All that is wanted is a word-for-word copy of the data from its first line to the line containing "Given: Click the 'Select", both included.

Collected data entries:
++++++
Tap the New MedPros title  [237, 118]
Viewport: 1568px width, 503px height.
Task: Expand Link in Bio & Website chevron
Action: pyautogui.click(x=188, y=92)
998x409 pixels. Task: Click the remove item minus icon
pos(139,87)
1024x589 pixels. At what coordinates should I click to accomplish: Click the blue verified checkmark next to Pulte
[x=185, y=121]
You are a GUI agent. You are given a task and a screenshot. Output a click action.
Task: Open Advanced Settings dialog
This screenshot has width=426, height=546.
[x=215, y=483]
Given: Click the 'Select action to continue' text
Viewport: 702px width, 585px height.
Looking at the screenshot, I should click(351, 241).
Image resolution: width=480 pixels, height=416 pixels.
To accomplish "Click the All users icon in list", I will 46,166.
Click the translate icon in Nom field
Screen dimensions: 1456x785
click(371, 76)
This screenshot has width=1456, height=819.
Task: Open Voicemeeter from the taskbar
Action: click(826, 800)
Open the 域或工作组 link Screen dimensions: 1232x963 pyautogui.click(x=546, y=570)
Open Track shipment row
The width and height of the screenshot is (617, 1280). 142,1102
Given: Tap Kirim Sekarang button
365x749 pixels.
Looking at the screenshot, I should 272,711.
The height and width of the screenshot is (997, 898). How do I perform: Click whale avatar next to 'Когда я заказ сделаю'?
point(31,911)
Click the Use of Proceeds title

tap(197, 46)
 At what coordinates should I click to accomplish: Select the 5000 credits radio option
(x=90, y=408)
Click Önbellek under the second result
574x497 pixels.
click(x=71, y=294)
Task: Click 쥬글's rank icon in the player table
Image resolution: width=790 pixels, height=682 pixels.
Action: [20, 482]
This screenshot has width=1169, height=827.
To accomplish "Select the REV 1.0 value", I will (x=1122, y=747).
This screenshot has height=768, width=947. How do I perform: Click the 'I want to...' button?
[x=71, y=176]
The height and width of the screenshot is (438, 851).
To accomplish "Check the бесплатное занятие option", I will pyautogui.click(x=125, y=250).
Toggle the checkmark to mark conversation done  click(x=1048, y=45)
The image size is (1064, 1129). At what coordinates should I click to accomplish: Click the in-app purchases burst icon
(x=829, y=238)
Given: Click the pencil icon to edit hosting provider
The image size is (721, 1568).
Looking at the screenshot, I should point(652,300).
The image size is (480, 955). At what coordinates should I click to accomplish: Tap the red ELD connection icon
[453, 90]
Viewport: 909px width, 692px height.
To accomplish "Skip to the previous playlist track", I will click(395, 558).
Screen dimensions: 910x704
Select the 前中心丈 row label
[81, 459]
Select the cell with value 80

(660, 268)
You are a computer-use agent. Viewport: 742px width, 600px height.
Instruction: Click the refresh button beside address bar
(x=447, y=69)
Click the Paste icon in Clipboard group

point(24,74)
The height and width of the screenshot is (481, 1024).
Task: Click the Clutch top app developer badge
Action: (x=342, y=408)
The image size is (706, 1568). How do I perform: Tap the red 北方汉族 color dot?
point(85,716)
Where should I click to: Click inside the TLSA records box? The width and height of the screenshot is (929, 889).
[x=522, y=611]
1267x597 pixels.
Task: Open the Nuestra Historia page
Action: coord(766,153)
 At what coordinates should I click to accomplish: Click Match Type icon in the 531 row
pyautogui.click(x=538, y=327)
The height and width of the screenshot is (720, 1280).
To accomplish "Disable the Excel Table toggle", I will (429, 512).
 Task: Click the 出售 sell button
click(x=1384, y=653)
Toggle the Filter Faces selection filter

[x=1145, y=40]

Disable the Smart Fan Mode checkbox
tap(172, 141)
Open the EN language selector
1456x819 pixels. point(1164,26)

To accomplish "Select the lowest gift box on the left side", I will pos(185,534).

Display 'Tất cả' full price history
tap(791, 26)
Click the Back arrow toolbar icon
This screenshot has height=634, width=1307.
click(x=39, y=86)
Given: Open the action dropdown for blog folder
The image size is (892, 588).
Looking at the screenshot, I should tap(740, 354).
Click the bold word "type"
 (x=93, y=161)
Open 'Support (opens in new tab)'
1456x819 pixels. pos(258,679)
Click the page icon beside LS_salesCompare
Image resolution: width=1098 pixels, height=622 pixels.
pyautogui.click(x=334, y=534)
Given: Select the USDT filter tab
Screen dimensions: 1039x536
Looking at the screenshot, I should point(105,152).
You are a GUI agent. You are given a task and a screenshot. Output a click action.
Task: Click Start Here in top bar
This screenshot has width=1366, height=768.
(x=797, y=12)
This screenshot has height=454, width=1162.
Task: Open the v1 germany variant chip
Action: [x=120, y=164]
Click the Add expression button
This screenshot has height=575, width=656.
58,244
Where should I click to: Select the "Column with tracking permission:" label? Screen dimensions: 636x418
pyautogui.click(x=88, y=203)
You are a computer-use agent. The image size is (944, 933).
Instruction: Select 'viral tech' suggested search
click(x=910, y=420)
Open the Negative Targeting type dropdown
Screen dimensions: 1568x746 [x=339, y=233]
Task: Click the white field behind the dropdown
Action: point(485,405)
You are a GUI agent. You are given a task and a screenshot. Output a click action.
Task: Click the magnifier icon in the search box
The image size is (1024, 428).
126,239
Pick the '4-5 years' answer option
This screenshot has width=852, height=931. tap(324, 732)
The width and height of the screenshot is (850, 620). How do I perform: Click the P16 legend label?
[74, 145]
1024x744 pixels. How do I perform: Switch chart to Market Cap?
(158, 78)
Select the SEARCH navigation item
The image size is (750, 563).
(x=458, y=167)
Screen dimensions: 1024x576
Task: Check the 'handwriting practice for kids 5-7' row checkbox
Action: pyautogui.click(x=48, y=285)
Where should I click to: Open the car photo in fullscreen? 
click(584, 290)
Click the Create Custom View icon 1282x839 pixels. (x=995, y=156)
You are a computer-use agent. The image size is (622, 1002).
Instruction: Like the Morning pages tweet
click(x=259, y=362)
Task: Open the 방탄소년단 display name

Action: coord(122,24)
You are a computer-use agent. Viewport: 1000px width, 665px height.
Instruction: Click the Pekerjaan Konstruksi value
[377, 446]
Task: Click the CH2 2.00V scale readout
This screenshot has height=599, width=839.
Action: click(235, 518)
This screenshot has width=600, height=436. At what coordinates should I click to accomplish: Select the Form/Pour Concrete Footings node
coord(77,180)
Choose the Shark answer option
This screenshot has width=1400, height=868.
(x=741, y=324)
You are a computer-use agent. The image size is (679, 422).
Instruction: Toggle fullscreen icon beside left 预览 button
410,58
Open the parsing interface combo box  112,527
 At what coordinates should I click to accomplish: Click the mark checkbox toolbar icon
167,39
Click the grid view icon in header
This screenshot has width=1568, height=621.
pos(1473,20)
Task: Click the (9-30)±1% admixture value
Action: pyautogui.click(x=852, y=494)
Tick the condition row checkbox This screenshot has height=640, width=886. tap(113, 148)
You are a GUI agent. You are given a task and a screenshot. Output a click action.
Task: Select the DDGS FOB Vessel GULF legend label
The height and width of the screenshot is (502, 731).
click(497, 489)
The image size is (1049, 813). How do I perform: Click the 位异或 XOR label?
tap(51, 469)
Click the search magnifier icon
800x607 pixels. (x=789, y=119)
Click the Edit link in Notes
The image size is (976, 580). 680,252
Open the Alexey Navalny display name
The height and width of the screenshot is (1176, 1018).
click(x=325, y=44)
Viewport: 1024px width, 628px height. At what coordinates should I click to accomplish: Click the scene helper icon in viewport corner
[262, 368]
++++++
## Written solution:
Tap the New MedPros title  [237, 118]
Viewport: 1568px width, 503px height.
Task: Expand Link in Bio & Website chevron
Action: pyautogui.click(x=188, y=92)
998x409 pixels. Task: Click the remove item minus icon
pos(139,87)
1024x589 pixels. At what coordinates should I click to accomplish: Click the blue verified checkmark next to Pulte
[x=185, y=121]
You are a GUI agent. You are given a task and a screenshot. Output a click action.
Task: Open Advanced Settings dialog
This screenshot has width=426, height=546.
[x=215, y=483]
Given: Click the 'Select action to continue' text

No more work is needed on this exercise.